Collected data

====

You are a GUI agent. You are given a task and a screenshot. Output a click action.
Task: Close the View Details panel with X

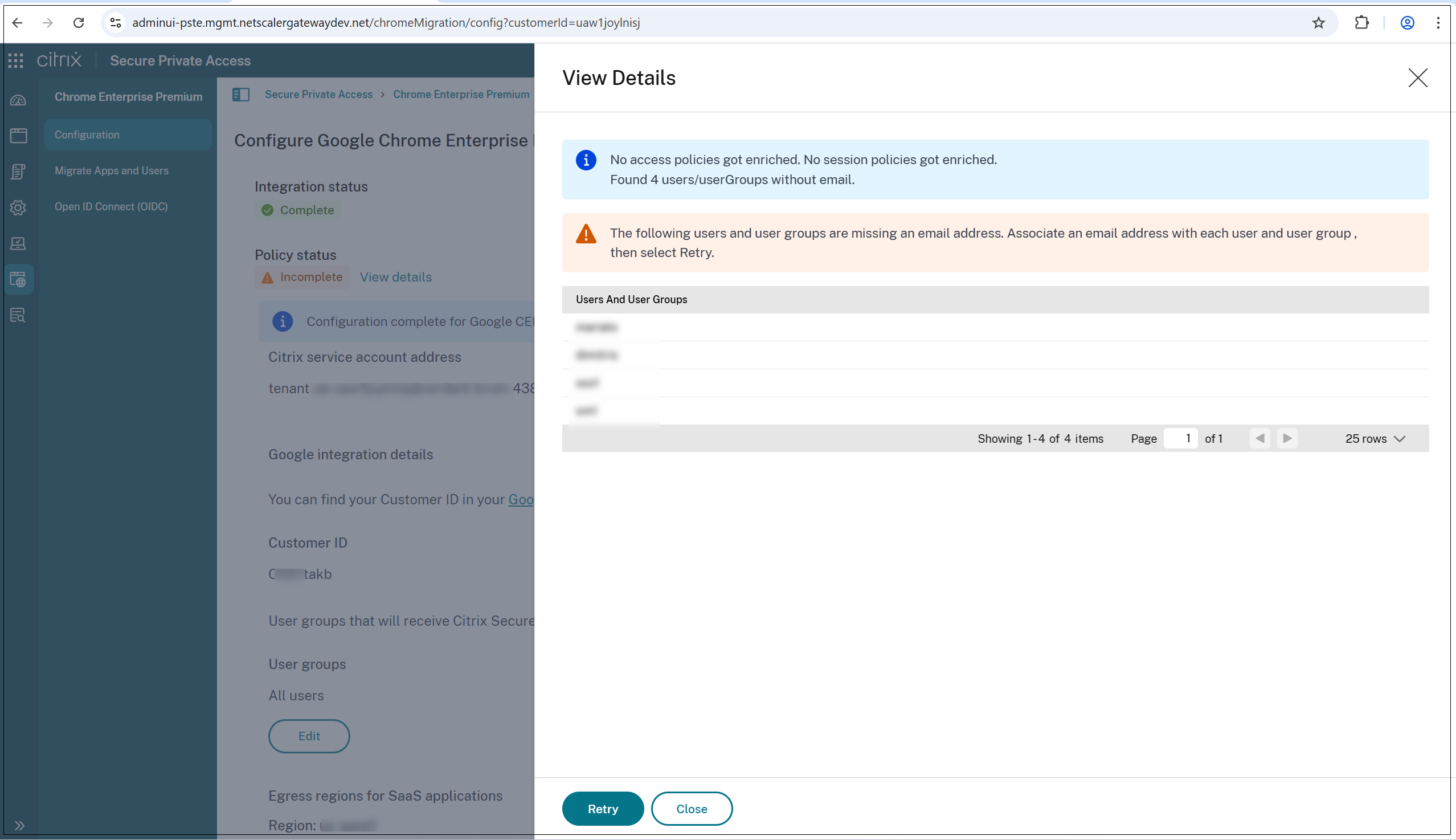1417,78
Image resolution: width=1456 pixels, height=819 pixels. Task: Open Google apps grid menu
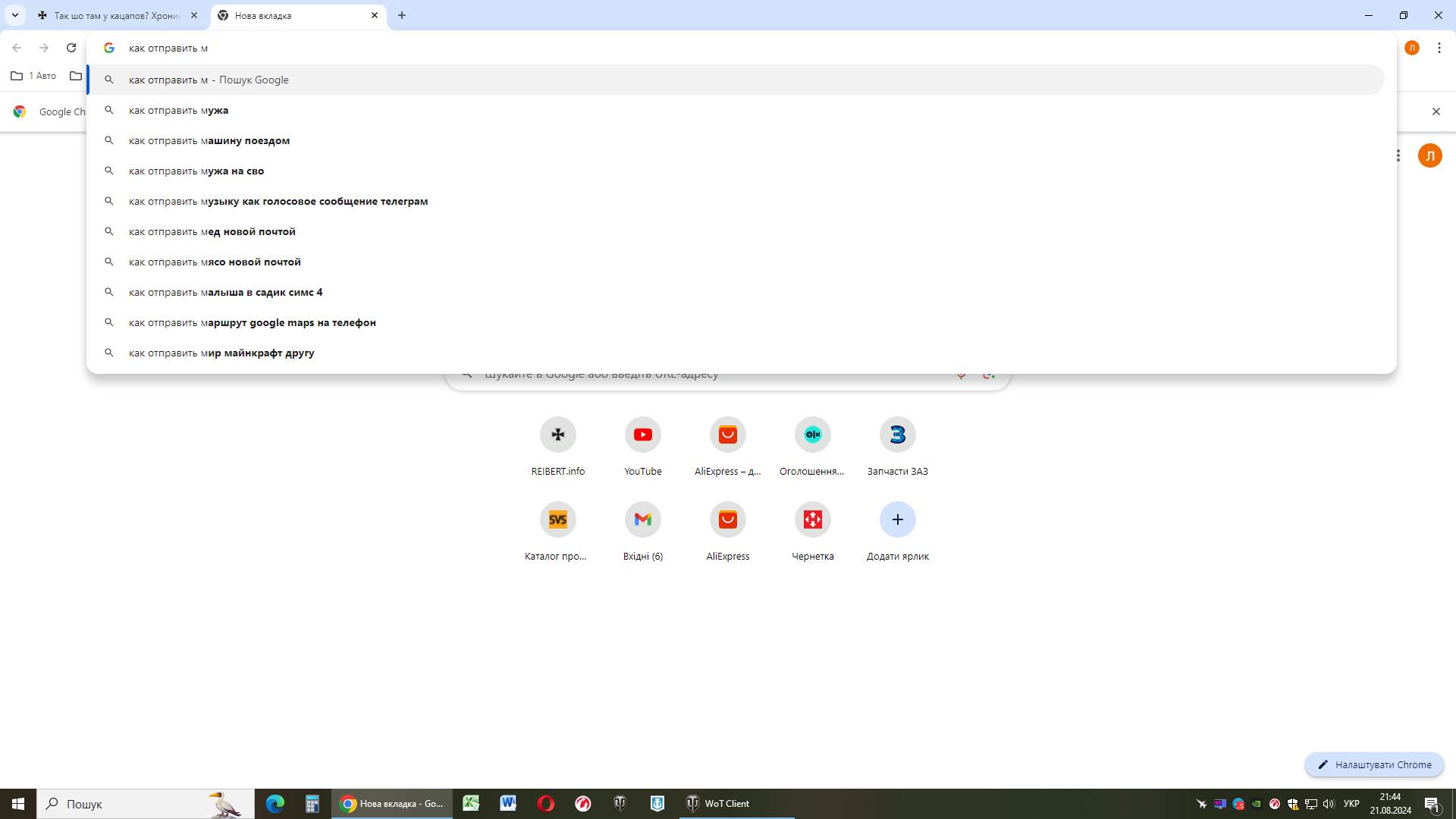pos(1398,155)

====

**EXERCISE:**
The copy should hold every entry above word for word and none of the pictures.

**ANSWER SPACE:**
You are a GUI agent. You are given a task and a screenshot. Output a click action.
Task: Close the View Details panel with X

1417,78
Image resolution: width=1456 pixels, height=819 pixels. Task: Open Google apps grid menu
pos(1398,155)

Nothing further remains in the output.